Ministro diz que sempre ficou constrangido ao ver condenado por homicídio sair livre, mesmo após condenação

O presidente do Supremo Tribunal Federal (STF), ministro Luís Roberto Barroso, expressou nesta sexta-feira (13) sua satisfação com a decisão da Corte que determinou a execução imediata da pena para condenados por homicídio no tribunal do júri, mesmo que ainda possam recorrer a outras instâncias. Em palestra no Encontro Nacional dos Laboratórios de Inovação do Poder Judiciário (FestLabs), no Tribunal de Justiça do Rio de Janeiro, Barroso afirmou que essa decisão elimina a situação desconfortável em que condenados por homicídio podem sair do tribunal ao lado da família da vítima que estava presente na sessão, algo que sempre lhe causou constrangimento.

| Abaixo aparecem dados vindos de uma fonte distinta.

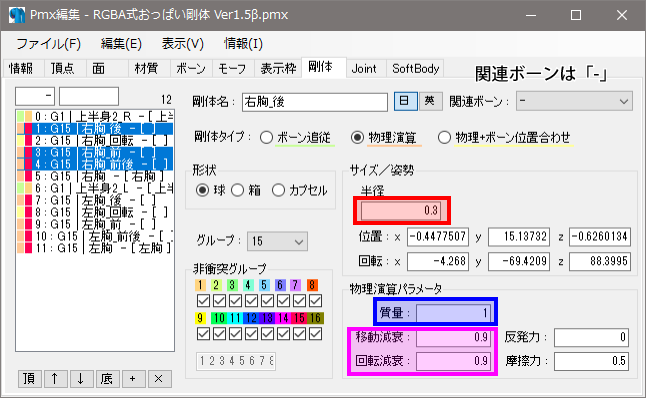The width and height of the screenshot is (646, 398).
Task: Click the group 9 yellow color label
Action: coord(200,318)
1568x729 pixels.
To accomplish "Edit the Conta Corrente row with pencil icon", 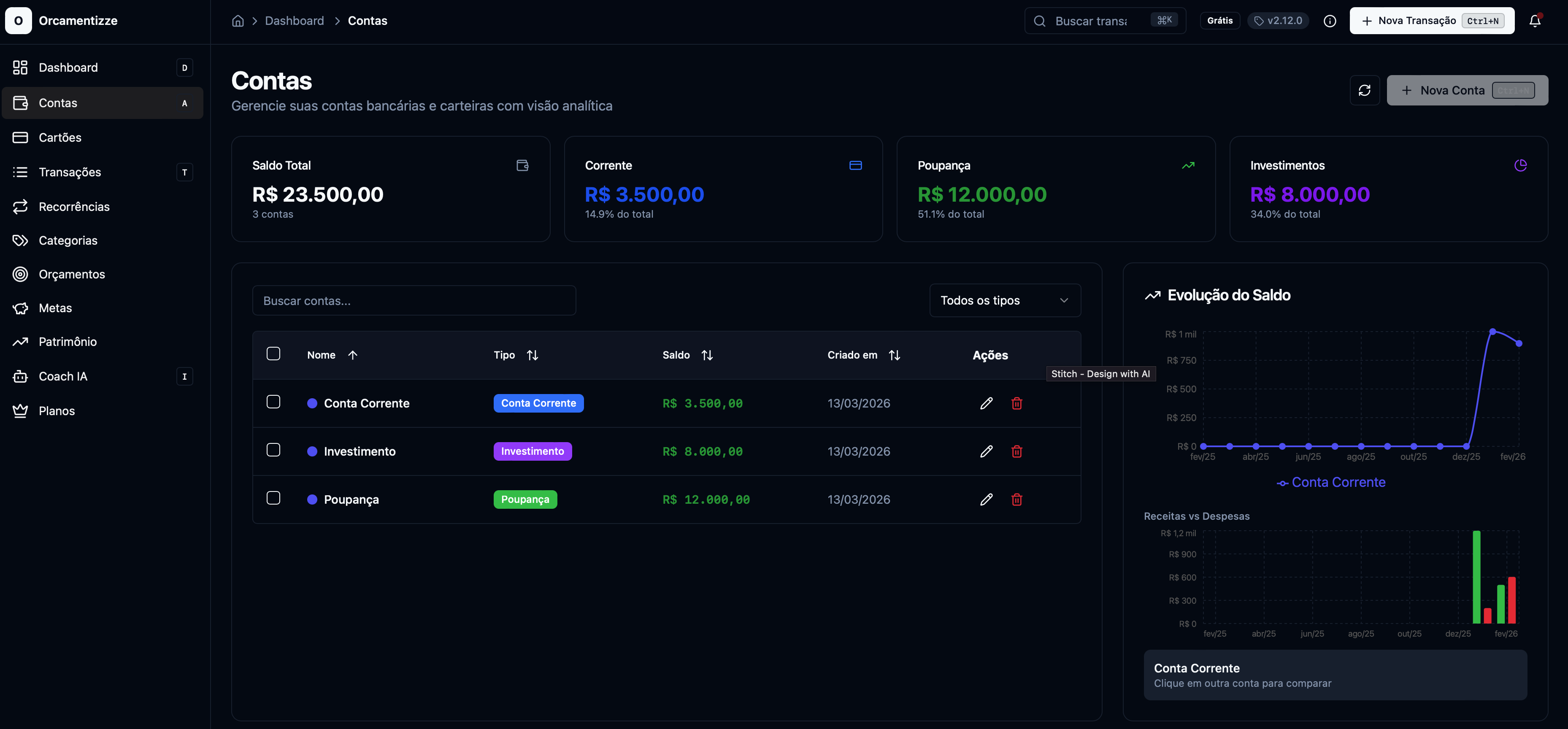I will [x=986, y=403].
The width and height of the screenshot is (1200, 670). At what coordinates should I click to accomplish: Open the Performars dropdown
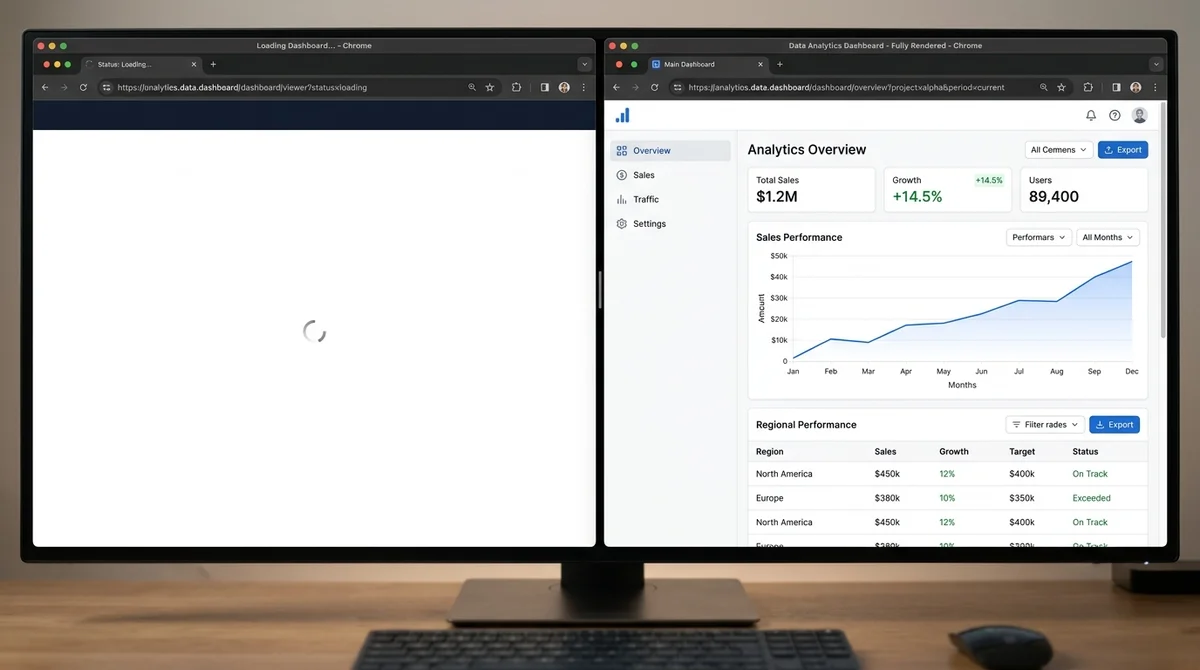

“Ontem o Supremo tomou uma decisão muito importante que é a execução imediata em caso de julgamento no tribunal de júri que acaba com essa história que toda a vida me constrangeu imensamente que é ao final do júri o condenado pelo homicídio sair ao lado da família da vítima que estava presente”, afirmou.

Barroso explicou que, embora haja a possibilidade de recursos, as estatísticas mostram que mudanças nas decisões do júri são raras, ocorrendo mais frequentemente em casos de absolvição. O ministro ressaltou que essa decisão foi embasada por dados que demonstram que alterações em condenações são mínimas.

A decisão do STF foi apoiada pelos ministros André Mendonça, Cármen Lúcia e Dias Toffoli, mas encontrou divergências. O ministro Gilmar Mendes argumentou que, embora a soberania dos veredictos do júri seja reconhecida pela Constituição, ela não é absoluta e pode ser revista em casos manifestamente contrários às provas. Já o ministro Edson Fachin sugeriu que o STF reconheça como constitucional a execução imediata das penas superiores a 15 anos, conforme a lei.

A decisão tem repercussão geral e impactará outros processos, como o caso da Boate Kiss, cujos réus foram novamente presos após a decisão do STF. O evento contou com a presença de autoridades judiciais do Rio de Janeiro.